* **Text**:
So, I'm gonna need to compress the video a bit better. Before I set out on this journey, my best efforts got me about 1 gigabyte per hour of video. After doing more back-of-the-napkin bandwidth and storage math, I was okay with that. I would have to scale things up a bit sooner than I had hoped, but this is the natural consequence of making things more elaborate. Thanks to help from a friend, I figured out how to compress my video a lot. It's all compressed down to 330 MB for a 3.5 hour video. With the fact that I do about 2-4 hours of streaming every two weeks, this means I would need to think about the storage demands of XeDN in about June. This is acceptable for me. I'm keeping an eye on the disk usage of the XeDN volumes and have an alert set up in case there's a huge spike in disk usage somehow, but it should be fine until then.
How do you have so many napkins?
I get the bulk packs from Costco. Still working through the second of four packs of 1.3 thousand napkins. I'm sure I'll get there soon!
Video compression
In case you've never been down this rabbit hole, let's take a moment to cover the basic problems that video compression solves. At a high level, video is a bunch of pictures that is played back fast enough that it tricks your brain into thinking that there is motion.
Fun fact: what we call video used to be called "moving pictures" when it was first introduced. Over time people sanded away at the words and this lead to the term "movies" to describe them. This is the origin of the term "movie" as we know it today.
A naïve way to handle this would be to just take each frame of video and store it on the disk with a little bit of compression. This is how video is stored in many professional formats like RED raw and Apple's ProRes video, but that unmatched level of quality comes with an unmatched level of disk space usage. One minute of 4K ProRes video can easily eat up six whole gigabytes of space. This level of quality is absolutely required for professional video editing because of the flexibility it gives you, but for most other uses (such as making stream recordings of me being very bad at using CSS) it's vastly overkill.
The main reason why professionals want the flexibility of raw video formats is that every time you encode video into a codec like h.264 (the main video codec used on the internet, usually in .mp4 files) you lose some of the quality permanently. For an example of this in action, see deepfriedmemes.com, which allows you to see the generational compression loss on images using JPEG compression as an artform for creating sarcastic versions of internet posts. I've included an example of this below:
Before generational loss | After generational loss |
---|---|
You can understand why this would be a bad thing to have to deal with in a professional environment! This is a bit of a bad example of this in particular because both the source images were stored as jpeg files before they were ingested by XeDN and if you look closely you can already see faint signs of generational loss around the borders of the image on the left. The image on the left was generated using CDI Diffusion.
There is a simple way to compress all of this though, and for that we're going to have to look at animation like Disney did it back when they were still animating everything by hand.

* **Dataset rows**:
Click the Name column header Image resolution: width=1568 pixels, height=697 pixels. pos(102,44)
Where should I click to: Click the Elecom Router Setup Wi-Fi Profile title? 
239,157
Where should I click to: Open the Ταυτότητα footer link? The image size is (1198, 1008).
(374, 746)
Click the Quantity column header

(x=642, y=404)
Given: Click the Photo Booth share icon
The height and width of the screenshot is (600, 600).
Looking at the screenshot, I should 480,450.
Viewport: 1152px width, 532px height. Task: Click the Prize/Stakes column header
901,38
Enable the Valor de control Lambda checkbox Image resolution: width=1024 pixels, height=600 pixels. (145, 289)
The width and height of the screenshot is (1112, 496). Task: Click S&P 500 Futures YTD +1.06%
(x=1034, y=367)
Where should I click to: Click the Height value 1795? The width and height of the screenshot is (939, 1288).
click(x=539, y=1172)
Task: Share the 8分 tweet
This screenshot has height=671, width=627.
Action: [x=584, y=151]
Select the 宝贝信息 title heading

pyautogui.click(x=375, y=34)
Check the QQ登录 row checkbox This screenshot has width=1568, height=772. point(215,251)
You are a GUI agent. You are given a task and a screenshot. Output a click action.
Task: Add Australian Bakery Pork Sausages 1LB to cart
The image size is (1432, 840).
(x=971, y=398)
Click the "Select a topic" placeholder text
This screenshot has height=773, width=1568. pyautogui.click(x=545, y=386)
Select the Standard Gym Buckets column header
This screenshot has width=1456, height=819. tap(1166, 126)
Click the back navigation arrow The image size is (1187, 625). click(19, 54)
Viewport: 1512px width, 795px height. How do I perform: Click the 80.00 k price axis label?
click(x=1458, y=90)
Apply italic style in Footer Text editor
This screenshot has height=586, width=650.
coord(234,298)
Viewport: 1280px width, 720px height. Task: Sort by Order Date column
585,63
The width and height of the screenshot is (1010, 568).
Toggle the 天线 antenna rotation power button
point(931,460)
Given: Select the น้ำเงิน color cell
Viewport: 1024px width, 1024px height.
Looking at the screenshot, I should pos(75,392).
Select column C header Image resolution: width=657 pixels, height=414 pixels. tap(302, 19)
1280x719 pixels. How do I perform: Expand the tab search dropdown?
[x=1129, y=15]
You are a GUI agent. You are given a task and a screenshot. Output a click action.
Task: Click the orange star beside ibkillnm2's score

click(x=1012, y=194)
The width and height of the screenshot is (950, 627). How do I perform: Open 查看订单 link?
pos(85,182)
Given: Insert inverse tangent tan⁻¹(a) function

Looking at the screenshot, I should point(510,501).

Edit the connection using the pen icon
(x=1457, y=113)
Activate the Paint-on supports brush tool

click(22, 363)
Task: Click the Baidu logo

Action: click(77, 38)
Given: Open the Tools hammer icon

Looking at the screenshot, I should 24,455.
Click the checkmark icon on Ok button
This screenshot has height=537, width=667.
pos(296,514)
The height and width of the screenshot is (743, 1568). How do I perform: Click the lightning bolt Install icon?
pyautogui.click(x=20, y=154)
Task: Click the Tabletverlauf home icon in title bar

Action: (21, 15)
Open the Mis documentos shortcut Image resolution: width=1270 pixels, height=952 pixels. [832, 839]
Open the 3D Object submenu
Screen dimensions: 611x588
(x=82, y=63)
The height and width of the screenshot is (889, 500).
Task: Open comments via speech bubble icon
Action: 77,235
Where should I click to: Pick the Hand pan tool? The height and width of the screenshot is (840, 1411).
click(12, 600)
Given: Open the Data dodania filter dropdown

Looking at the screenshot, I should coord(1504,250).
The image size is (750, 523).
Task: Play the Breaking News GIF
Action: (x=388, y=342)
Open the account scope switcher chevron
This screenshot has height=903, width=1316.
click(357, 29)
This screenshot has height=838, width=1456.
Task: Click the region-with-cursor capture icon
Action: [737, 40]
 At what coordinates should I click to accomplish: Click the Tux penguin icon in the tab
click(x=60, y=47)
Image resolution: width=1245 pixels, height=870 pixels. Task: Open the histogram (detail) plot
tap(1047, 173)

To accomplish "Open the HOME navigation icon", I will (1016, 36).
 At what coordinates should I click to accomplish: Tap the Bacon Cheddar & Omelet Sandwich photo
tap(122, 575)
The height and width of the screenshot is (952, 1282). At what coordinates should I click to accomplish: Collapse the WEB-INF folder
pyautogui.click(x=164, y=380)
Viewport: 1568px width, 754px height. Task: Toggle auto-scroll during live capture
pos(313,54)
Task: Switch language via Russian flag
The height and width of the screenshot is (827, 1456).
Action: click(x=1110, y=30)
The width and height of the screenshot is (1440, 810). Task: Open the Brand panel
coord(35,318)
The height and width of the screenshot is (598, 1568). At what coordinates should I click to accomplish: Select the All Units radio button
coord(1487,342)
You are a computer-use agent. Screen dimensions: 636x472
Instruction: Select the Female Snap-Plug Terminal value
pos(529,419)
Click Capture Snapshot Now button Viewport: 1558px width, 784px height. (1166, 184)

* **Task to complete**: Decide whether each statement below agrees with the video compression text above. Answer yes or no and quote the words of the text that settle it. (a) The compressed stream recording came to 330 MB for 3.5 hours of video. (b) One minute of 4K ProRes video can take up about sixty gigabytes. (c) The napkins come in bulk packs from Costco.

* **Expected answer**:
(a) Yes: "It's all compressed down to 330 MB for a 3.5 hour video."
(b) No: "One minute of 4K ProRes video can easily eat up six whole gigabytes of space."
(c) Yes: "I get the bulk packs from Costco."